[Given information]

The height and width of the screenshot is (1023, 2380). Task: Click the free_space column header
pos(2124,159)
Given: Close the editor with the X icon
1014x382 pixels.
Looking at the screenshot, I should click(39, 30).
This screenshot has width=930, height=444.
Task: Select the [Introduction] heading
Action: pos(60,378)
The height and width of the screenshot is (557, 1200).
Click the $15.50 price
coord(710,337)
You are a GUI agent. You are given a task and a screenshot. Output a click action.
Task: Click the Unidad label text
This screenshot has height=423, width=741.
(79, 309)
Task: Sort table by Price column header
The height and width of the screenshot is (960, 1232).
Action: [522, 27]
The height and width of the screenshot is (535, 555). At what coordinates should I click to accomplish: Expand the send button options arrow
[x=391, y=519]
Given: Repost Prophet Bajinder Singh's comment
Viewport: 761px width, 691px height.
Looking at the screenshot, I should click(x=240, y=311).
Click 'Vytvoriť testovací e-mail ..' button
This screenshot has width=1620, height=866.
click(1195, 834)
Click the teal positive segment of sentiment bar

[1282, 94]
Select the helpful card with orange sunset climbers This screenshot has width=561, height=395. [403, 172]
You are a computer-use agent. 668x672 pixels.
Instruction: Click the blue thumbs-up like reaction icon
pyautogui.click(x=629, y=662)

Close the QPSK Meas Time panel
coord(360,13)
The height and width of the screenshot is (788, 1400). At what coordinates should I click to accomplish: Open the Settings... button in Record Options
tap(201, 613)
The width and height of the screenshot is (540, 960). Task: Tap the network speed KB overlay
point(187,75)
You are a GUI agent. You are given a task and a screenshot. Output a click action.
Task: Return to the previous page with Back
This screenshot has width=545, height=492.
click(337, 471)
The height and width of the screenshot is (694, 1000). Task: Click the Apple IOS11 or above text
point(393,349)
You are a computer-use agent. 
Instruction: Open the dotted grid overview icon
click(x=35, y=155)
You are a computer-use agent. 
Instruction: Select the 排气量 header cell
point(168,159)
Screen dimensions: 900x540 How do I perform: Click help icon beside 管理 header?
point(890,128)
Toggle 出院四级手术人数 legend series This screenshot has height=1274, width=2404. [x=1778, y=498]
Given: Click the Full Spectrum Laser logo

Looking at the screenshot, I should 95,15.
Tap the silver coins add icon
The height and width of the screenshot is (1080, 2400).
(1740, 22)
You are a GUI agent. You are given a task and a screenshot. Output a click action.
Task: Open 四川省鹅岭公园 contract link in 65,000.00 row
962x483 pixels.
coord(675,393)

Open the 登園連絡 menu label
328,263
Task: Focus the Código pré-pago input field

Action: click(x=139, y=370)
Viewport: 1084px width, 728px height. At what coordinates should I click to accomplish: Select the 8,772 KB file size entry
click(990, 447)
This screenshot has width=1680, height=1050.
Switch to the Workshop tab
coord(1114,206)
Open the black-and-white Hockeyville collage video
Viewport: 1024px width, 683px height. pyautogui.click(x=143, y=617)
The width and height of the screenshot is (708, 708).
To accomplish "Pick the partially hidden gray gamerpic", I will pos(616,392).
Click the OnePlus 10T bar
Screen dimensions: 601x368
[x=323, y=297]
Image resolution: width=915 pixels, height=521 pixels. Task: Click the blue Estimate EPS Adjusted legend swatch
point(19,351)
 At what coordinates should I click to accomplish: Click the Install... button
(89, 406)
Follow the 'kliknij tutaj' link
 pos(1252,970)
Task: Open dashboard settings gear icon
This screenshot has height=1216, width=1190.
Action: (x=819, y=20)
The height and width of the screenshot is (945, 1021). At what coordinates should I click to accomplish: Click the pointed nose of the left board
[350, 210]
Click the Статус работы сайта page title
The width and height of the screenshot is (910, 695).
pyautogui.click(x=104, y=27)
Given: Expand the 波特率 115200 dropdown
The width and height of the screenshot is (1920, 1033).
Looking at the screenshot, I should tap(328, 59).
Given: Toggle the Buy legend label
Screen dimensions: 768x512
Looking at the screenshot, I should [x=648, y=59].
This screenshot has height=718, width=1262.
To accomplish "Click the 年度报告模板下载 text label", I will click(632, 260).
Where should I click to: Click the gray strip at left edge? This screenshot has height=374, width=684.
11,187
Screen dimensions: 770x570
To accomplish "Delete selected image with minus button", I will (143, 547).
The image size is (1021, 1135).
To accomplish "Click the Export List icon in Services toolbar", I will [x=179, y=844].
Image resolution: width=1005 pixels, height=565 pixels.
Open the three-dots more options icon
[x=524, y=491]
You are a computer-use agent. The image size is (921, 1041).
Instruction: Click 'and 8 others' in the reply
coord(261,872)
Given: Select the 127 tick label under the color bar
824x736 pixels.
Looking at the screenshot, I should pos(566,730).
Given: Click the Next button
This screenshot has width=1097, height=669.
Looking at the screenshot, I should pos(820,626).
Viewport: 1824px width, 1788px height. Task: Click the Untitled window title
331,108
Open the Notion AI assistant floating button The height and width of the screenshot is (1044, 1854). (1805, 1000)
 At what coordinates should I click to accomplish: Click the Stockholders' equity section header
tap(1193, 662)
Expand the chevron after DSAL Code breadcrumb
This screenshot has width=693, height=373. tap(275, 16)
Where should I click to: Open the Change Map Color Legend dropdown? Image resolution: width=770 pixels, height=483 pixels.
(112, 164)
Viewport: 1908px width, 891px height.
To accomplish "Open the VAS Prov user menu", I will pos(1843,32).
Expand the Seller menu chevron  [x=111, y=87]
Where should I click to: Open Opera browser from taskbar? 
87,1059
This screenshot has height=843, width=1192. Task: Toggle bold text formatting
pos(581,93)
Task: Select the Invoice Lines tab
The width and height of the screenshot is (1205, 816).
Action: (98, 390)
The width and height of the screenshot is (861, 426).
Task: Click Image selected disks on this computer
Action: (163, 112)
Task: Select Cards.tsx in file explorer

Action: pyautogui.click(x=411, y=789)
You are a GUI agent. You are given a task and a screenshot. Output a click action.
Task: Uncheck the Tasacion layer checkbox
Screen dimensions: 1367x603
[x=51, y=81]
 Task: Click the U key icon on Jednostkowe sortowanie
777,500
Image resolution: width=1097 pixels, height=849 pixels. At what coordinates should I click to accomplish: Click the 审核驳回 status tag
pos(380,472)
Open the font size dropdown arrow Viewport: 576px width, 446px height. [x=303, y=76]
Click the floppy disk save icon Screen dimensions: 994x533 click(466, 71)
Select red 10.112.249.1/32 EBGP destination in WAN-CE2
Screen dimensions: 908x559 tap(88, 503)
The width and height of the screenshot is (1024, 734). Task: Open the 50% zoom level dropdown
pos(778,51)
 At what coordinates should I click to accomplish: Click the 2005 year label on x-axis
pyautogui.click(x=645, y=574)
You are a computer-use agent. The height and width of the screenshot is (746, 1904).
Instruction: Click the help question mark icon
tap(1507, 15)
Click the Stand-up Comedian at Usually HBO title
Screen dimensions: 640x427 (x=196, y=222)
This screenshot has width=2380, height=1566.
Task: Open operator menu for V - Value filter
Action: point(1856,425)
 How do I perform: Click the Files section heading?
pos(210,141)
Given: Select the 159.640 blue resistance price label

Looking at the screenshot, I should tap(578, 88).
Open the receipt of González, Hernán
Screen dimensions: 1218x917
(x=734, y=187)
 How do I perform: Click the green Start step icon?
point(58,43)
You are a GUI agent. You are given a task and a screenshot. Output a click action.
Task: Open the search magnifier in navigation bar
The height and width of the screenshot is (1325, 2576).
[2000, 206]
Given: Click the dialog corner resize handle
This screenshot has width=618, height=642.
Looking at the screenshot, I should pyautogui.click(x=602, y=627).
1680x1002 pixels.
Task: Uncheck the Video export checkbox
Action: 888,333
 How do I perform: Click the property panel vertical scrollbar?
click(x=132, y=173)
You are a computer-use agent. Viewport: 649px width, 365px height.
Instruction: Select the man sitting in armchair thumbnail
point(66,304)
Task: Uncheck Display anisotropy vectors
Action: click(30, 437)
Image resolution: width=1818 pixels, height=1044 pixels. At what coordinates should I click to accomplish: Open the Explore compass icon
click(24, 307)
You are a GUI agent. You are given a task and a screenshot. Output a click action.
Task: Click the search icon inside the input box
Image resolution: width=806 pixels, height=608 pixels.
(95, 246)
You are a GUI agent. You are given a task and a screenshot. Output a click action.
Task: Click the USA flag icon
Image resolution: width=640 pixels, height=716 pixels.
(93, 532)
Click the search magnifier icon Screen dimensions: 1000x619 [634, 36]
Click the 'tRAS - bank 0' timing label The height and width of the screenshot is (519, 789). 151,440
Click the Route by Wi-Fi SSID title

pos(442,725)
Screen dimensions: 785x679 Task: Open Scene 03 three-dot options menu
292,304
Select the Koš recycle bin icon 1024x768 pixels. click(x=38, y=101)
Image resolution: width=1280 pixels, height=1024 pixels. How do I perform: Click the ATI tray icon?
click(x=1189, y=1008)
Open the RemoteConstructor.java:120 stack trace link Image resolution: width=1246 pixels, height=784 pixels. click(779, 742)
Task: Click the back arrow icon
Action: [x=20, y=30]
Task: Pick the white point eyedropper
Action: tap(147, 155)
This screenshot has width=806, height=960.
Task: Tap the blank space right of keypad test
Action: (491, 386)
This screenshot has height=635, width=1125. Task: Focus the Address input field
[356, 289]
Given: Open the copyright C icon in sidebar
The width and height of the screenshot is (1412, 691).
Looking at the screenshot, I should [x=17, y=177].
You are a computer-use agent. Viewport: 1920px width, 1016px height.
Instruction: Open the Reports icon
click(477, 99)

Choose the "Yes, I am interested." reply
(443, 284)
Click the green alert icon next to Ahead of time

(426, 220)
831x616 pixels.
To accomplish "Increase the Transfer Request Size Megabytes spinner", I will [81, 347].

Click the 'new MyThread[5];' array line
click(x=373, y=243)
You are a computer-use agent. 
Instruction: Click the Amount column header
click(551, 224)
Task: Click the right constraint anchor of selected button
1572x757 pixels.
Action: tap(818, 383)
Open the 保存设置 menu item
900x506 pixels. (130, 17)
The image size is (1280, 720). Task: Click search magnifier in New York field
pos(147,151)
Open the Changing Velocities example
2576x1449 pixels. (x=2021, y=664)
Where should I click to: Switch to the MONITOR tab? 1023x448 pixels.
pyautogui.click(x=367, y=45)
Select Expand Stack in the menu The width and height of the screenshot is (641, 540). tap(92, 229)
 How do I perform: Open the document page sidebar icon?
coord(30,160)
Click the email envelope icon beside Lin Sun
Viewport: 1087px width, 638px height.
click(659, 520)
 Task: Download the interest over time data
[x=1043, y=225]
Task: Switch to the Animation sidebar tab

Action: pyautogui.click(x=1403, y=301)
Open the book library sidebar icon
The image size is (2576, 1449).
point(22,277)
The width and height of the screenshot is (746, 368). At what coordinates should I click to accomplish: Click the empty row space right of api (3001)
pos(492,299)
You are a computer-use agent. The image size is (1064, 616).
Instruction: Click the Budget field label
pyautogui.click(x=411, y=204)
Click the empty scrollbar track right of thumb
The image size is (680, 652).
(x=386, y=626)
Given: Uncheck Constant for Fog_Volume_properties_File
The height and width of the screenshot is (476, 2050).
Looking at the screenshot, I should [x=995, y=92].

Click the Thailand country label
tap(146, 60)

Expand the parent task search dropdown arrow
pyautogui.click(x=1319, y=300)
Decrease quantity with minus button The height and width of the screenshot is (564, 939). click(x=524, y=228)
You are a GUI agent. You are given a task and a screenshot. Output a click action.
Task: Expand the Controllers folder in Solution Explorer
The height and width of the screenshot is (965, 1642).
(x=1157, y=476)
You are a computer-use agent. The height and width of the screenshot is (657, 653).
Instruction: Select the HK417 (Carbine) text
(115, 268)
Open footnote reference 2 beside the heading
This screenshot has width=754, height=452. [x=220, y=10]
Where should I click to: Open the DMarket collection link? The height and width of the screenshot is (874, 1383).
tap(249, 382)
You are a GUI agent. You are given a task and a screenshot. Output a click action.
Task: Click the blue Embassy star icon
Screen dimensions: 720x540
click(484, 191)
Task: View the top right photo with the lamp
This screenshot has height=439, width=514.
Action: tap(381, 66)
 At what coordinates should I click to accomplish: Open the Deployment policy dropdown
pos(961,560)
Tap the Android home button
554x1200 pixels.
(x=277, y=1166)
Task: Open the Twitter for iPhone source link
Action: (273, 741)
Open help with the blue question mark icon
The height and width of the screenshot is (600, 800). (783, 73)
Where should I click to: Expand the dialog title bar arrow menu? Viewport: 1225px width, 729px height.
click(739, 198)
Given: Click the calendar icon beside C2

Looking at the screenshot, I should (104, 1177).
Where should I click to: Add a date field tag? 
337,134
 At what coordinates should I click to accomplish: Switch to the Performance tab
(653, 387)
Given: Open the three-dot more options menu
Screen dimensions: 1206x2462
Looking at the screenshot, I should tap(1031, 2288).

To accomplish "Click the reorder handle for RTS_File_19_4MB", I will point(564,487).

[/Given information]

◆ **Exercise aim**
No line before the one with "Where should I click to: Expand" belongs in the answer; copy that line and the rest of the records exactly.

◆ **Solved exercise**
Where should I click to: Expand the dialog title bar arrow menu? Viewport: 1225px width, 729px height.
click(739, 198)
Given: Click the calendar icon beside C2

Looking at the screenshot, I should (104, 1177).
Where should I click to: Add a date field tag? 
337,134
 At what coordinates should I click to accomplish: Switch to the Performance tab
(653, 387)
Given: Open the three-dot more options menu
Screen dimensions: 1206x2462
Looking at the screenshot, I should tap(1031, 2288).

To accomplish "Click the reorder handle for RTS_File_19_4MB", I will point(564,487).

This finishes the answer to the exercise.